The Impact of Epilepsy on Development and Learning
It is generally accepted that the causal process of epilepsy follows a path from brain damage through to the development of epilepsy.57 Cognitive decline, as seen in a few patients with epilepsy, is usually associated with repeated head injury or through anoxic episodes in periods of status epilepticus.
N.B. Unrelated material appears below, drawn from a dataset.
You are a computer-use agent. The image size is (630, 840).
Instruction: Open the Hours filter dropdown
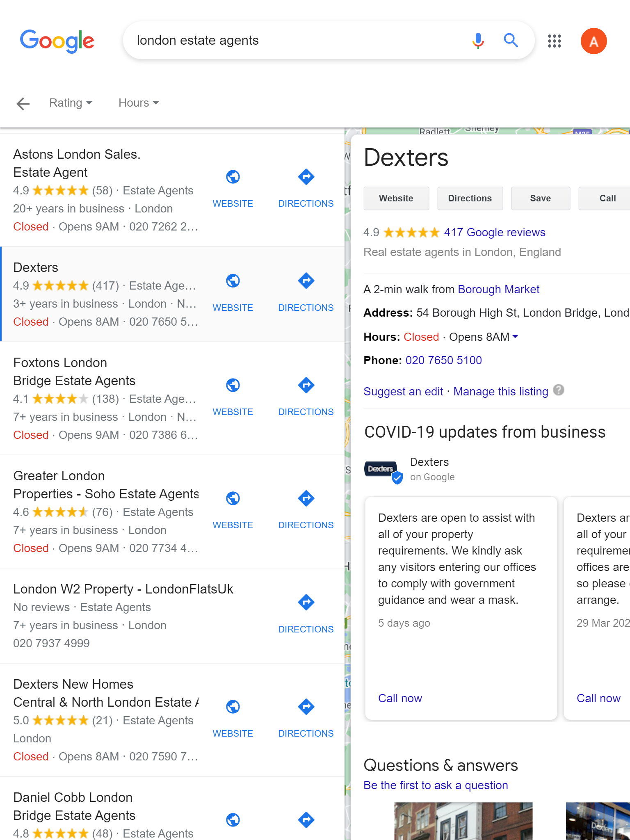pyautogui.click(x=139, y=103)
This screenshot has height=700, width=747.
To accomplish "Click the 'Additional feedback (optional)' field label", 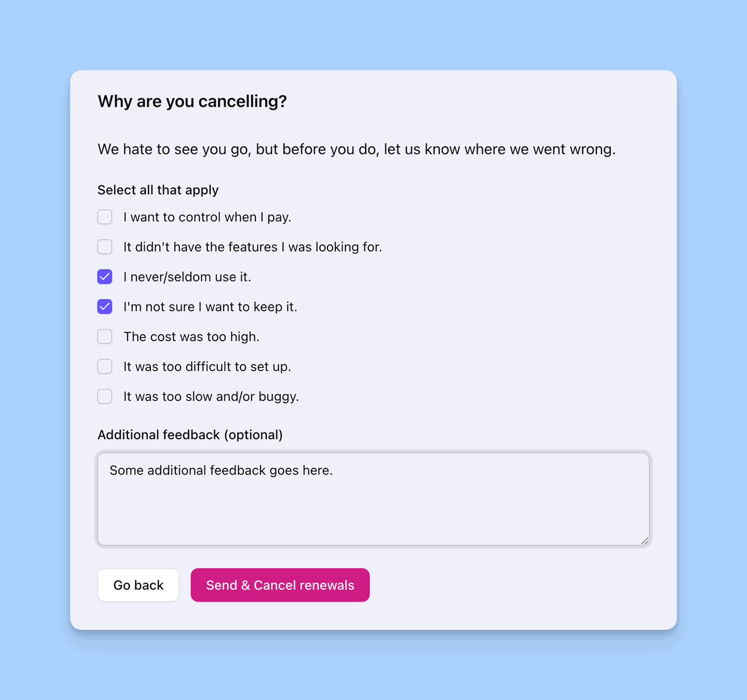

Other deterioration may be linked to seizures impacting information processing.8
However, increasing knowledge on conditions such as infantile encephalopathy (infantile spasms, myoclonic epilepsy) and the treatments for these devastating conditions seem to imply that epileptic phenomena can be associated with the development of intellectual disability.27 A recent survey in Atlanta on the epidemiology and outcome of infantile spasms suggests that, at age 10 years, 83% will have intellectual disability.103 The same survey suggested that 12% of 10-year-old children with profound intellectual disability had a history of infantile spasms.